Data for the task:
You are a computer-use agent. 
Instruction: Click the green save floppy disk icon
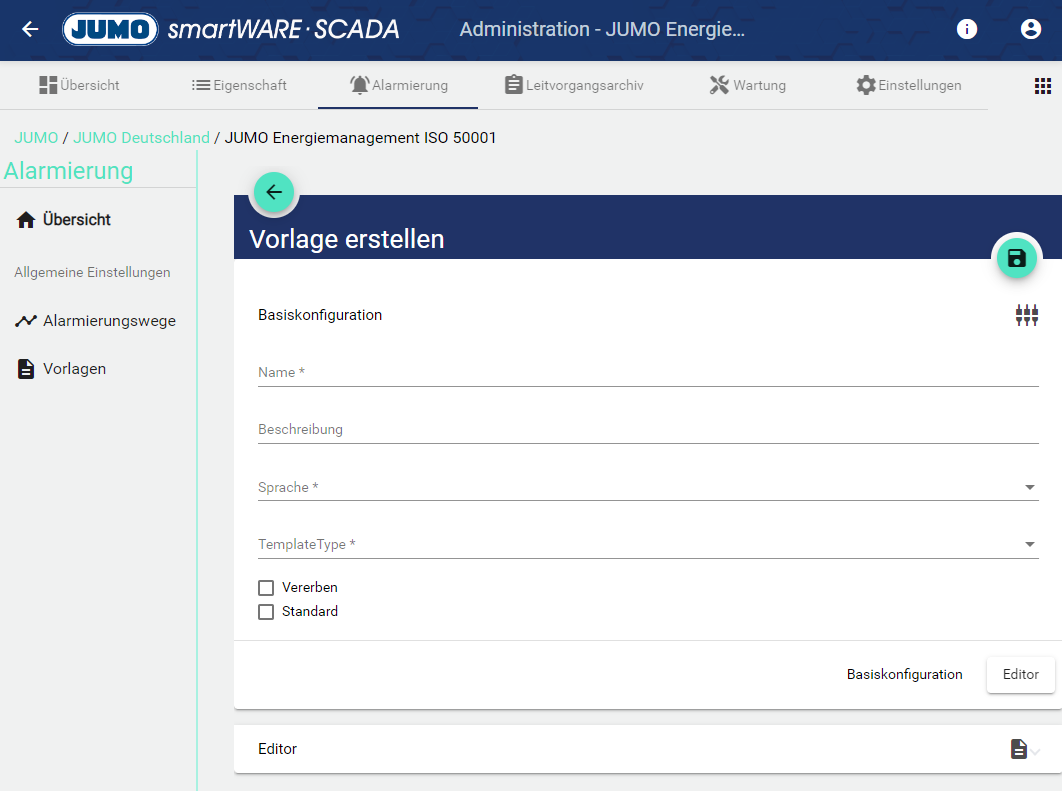coord(1017,259)
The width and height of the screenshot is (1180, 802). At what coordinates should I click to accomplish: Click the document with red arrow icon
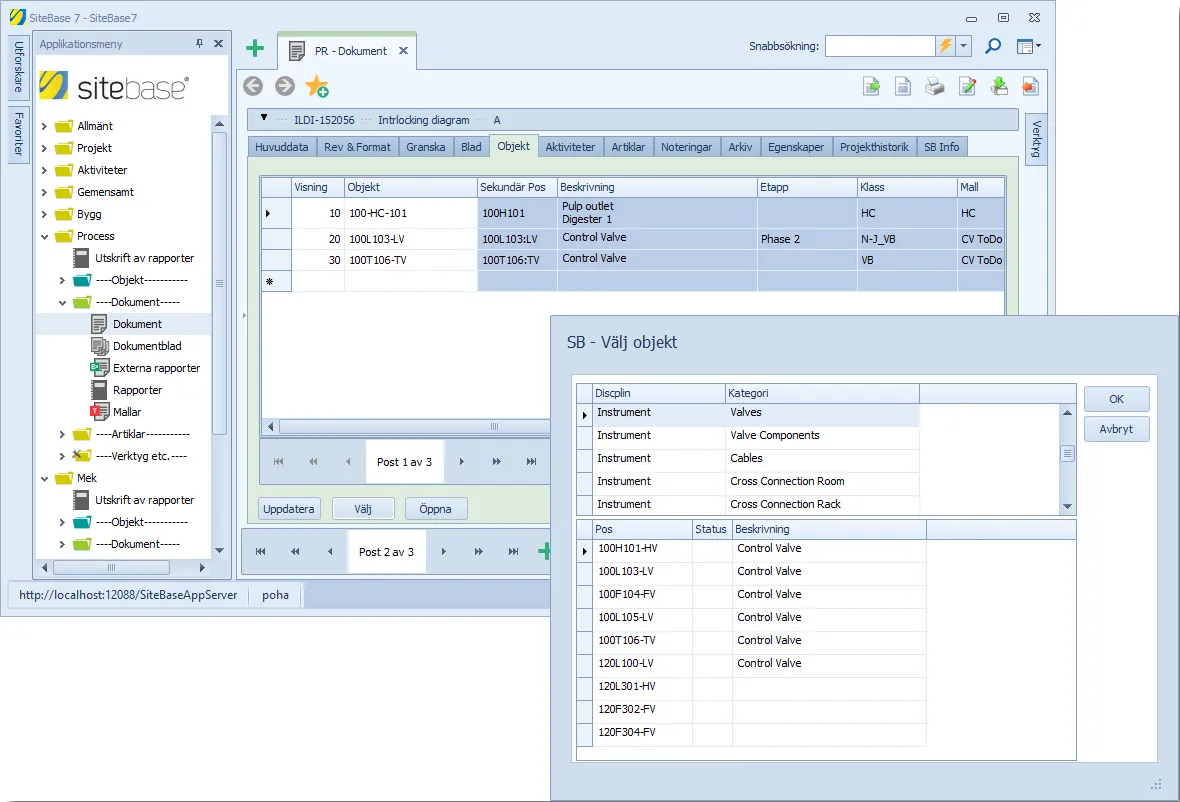pos(1030,87)
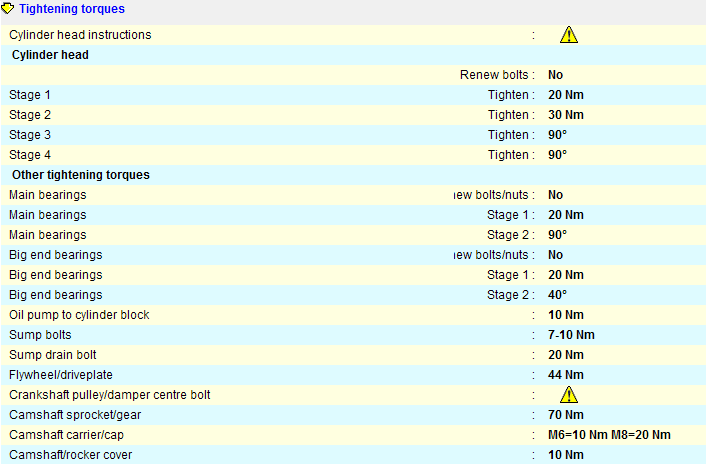Select the 30 Nm value for Stage 2
The height and width of the screenshot is (464, 706).
(565, 115)
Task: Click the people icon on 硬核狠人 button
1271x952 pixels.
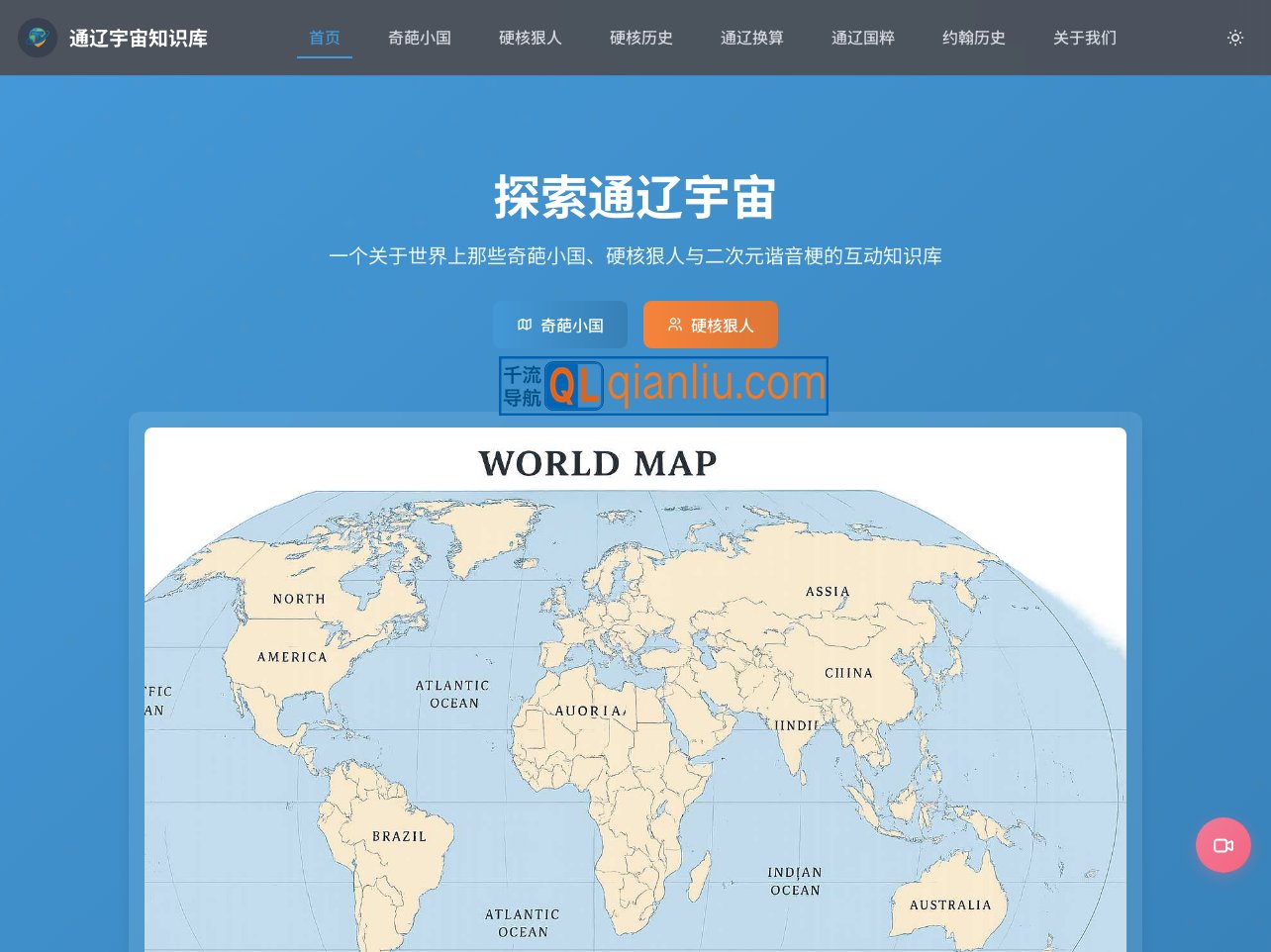Action: click(x=674, y=323)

What the task asks:
When you return the listing, keep it exact and omit any pictures it holds.

Answer to this problem:
You are a computer-use agent. 
Instruction: Click the green save floppy disk icon
coord(1017,259)
The width and height of the screenshot is (1180, 802). At what coordinates should I click to accomplish: Click the document with red arrow icon
pos(1030,87)
Select the 30 Nm value for Stage 2
The height and width of the screenshot is (464, 706).
(565, 115)
Task: Click the people icon on 硬核狠人 button
1271x952 pixels.
Action: click(x=674, y=323)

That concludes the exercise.